_GIVEN EXERCISE:_ Format the entries from the line containing "The image size is (1080, 725)." through the last line of the entries, inclusive, as a JSON list of strings with one string per line and blank lines omitted.
^^^^^^^^^^^^^^^^
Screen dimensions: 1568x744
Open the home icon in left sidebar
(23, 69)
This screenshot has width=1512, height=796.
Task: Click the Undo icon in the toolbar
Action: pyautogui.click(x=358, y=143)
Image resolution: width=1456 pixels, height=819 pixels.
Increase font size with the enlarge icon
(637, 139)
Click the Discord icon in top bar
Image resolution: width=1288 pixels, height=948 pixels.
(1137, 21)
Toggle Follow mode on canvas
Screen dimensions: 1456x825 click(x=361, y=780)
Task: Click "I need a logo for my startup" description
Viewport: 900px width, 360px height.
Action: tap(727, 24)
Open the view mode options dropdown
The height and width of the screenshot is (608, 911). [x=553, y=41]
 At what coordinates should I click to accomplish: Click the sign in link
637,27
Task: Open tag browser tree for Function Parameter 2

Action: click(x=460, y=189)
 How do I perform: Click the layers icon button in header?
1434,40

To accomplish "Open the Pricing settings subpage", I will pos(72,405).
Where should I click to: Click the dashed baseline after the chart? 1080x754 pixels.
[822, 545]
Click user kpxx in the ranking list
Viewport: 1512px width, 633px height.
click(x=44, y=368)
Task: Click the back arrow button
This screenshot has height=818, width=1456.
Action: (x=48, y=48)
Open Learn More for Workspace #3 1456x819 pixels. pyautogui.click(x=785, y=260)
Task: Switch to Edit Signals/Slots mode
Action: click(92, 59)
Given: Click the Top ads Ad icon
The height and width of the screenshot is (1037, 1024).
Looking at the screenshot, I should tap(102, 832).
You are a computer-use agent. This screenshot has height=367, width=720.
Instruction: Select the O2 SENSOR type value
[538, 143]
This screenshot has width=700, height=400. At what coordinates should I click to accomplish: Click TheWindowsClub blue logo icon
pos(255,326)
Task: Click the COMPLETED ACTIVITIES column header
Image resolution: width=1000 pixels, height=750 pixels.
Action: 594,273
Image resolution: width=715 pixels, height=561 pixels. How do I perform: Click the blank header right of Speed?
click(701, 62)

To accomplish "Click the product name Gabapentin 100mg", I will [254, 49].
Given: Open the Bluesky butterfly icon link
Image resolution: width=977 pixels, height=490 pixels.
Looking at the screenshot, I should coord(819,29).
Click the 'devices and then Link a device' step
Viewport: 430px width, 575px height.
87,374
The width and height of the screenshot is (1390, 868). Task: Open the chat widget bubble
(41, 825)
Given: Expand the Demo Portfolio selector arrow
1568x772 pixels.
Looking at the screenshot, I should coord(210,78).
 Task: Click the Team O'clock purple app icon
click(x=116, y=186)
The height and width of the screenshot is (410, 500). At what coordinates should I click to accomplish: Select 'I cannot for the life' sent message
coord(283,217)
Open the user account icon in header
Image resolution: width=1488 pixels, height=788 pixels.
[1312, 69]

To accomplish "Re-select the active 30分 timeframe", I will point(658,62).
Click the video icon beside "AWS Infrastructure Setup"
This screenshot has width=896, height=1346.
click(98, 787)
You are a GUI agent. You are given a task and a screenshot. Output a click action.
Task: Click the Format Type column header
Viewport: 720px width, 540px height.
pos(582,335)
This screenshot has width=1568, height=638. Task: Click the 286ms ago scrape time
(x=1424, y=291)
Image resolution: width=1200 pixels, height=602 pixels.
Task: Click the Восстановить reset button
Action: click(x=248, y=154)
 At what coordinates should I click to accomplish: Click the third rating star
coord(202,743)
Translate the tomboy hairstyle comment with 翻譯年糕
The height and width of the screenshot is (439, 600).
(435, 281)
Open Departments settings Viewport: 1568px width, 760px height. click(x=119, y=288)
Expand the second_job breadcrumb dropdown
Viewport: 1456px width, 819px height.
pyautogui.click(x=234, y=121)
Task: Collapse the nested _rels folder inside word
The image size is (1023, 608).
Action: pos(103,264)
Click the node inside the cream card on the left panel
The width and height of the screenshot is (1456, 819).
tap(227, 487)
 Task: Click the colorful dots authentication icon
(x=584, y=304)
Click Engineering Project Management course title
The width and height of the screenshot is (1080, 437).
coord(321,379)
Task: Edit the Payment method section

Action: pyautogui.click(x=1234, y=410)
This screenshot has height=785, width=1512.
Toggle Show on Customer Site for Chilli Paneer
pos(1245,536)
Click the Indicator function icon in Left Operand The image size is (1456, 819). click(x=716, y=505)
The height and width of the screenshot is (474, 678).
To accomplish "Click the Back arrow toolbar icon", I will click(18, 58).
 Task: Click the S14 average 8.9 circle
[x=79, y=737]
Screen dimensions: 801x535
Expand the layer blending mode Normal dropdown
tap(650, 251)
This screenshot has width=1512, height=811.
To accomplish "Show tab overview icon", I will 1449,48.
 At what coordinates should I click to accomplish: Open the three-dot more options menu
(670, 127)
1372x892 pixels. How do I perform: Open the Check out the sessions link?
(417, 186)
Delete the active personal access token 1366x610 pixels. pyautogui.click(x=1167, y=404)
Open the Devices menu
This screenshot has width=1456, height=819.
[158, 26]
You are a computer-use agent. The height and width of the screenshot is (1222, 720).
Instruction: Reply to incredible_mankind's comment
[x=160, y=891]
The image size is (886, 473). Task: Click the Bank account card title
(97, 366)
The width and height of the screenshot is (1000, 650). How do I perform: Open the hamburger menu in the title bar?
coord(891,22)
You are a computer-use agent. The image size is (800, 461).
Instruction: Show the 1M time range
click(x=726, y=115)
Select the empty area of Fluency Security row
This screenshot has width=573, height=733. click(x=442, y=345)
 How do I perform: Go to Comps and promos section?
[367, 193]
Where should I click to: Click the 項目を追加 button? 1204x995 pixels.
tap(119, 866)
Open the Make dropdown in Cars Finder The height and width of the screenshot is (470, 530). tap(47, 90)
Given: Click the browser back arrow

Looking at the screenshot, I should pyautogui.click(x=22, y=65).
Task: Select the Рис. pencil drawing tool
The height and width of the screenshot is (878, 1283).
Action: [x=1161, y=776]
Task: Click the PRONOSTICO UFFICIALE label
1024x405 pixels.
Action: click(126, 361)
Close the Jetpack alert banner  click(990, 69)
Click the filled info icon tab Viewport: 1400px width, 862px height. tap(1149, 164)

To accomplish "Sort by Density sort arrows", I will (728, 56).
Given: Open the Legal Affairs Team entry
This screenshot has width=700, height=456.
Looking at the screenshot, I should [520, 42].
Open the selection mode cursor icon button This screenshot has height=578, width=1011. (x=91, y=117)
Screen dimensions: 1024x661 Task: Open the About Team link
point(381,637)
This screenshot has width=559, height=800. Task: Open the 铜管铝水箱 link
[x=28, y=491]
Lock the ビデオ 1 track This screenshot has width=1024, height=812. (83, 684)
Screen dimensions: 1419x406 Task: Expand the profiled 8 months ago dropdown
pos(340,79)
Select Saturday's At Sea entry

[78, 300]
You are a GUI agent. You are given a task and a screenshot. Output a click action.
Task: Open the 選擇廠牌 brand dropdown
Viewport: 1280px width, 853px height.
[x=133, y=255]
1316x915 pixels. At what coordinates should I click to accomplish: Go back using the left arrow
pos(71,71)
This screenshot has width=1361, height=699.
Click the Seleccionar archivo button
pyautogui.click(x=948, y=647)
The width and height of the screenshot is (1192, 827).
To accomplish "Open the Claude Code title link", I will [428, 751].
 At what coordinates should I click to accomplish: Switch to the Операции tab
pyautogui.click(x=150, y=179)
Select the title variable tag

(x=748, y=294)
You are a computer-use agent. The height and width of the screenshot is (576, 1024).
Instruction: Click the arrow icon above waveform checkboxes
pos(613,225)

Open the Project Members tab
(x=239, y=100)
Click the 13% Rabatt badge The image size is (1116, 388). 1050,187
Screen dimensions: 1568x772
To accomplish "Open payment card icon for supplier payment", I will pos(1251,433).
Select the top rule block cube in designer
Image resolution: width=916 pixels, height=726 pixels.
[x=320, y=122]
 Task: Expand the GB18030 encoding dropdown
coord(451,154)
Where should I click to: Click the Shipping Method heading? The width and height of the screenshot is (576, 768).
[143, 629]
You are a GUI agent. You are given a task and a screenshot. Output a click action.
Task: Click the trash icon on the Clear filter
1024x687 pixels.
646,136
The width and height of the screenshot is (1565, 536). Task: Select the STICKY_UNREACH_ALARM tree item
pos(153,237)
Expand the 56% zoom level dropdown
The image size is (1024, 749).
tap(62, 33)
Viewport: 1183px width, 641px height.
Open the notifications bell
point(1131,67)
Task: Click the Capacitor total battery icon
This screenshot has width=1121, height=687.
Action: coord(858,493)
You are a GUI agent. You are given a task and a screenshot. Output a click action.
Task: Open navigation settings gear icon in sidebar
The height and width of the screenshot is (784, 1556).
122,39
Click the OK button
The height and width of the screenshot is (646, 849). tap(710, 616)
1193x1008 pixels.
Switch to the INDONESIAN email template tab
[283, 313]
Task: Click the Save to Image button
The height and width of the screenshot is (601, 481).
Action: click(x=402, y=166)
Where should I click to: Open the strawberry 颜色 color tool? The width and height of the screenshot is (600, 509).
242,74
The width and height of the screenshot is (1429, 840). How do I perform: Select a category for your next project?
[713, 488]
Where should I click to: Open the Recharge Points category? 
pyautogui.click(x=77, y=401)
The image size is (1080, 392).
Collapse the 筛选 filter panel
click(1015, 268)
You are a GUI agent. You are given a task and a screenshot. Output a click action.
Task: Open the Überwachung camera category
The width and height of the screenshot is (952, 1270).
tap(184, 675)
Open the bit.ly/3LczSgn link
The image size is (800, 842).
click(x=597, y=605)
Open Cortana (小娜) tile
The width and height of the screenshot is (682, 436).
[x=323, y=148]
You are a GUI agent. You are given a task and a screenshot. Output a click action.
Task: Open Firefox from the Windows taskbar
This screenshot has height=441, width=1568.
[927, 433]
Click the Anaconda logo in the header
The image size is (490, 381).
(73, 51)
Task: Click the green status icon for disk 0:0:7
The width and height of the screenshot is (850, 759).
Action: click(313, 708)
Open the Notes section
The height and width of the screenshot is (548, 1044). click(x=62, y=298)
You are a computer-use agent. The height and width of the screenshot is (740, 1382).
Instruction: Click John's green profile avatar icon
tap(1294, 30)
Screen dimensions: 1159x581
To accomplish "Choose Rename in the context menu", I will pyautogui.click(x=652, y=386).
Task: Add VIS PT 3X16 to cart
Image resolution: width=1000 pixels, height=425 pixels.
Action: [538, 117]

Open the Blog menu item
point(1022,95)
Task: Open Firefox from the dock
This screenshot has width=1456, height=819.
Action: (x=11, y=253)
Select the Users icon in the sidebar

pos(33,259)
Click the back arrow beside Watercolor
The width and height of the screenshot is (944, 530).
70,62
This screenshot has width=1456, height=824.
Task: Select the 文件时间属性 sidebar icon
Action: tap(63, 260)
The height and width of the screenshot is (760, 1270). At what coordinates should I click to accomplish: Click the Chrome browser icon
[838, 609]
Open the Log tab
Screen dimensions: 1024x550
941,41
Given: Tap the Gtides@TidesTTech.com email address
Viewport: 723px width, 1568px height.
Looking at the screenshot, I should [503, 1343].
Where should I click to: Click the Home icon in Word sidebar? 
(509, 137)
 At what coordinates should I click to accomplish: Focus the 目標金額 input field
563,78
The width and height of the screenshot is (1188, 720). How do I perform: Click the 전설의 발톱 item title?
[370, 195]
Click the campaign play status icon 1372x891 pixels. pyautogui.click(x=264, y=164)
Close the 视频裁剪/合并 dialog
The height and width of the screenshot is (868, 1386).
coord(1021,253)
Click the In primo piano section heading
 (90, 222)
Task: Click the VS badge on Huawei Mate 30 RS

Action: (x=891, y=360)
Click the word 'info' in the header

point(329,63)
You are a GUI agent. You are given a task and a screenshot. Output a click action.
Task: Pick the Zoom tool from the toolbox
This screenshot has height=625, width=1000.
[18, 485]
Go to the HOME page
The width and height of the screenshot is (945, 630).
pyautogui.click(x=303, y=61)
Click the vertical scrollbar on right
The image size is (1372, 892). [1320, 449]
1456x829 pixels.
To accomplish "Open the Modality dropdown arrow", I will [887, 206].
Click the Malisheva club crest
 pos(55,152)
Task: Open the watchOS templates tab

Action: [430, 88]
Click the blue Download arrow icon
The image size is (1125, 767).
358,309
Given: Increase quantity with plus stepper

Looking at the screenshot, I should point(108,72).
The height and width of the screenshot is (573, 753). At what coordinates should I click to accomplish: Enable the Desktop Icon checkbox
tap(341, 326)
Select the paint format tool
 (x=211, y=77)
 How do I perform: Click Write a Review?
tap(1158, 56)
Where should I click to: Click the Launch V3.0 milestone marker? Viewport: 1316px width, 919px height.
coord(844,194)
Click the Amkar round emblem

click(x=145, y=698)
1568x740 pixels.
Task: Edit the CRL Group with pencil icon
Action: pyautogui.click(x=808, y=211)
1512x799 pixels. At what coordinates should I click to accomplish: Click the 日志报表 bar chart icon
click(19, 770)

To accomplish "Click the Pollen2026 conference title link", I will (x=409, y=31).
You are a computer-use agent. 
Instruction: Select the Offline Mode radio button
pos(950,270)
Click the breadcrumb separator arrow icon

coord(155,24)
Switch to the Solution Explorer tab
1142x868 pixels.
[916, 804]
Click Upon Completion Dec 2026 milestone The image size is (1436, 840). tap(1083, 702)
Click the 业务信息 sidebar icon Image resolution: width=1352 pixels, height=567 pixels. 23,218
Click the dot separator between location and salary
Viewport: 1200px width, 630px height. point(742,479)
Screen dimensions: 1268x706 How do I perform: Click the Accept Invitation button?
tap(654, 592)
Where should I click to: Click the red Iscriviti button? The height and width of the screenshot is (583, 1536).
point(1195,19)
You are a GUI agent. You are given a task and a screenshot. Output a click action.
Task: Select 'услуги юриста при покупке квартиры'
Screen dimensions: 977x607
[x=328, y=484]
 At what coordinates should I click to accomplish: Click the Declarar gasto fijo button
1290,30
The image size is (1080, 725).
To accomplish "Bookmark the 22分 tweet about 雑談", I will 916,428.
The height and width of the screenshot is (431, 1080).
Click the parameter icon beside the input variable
^^^^^^^^^^^^^^^^
_RESPONSE TO THE TASK:_
[
  "The image size is (1080, 725).",
  "To accomplish \"Bookmark the 22分 tweet about 雑談\", I will 916,428.",
  "The height and width of the screenshot is (431, 1080).",
  "Click the parameter icon beside the input variable"
]